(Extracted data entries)

■ ■ ■ ■ ■ ■ ■

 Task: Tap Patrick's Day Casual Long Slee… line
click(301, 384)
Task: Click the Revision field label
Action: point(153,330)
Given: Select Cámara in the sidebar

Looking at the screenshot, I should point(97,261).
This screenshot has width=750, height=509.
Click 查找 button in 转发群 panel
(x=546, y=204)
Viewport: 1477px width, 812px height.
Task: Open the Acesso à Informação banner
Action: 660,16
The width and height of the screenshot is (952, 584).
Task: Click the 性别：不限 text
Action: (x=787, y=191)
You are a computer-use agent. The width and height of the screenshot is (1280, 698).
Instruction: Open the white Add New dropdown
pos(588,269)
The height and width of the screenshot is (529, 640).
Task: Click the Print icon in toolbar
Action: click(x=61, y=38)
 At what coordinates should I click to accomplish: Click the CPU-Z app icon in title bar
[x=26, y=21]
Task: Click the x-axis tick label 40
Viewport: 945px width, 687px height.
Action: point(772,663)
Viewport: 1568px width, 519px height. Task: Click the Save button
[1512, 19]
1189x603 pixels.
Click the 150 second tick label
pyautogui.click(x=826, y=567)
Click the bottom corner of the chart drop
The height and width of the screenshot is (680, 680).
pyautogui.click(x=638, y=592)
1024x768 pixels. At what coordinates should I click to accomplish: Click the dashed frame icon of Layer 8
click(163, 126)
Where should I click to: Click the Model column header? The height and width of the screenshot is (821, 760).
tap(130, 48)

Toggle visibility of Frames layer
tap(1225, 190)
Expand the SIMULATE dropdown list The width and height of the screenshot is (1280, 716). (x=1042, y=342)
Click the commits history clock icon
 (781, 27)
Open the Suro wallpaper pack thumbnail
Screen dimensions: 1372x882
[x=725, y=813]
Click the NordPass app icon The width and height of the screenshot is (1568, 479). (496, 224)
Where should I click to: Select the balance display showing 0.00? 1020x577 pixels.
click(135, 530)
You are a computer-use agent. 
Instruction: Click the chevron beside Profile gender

■ ■ ■ ■ ■ ■ ■

What you will do |
Your task is to copy every line of the entries that contains the string "agent".

Solution for this exercise |
You are a computer-use agent. The width and height of the screenshot is (1280, 698).
You are a computer-use agent. 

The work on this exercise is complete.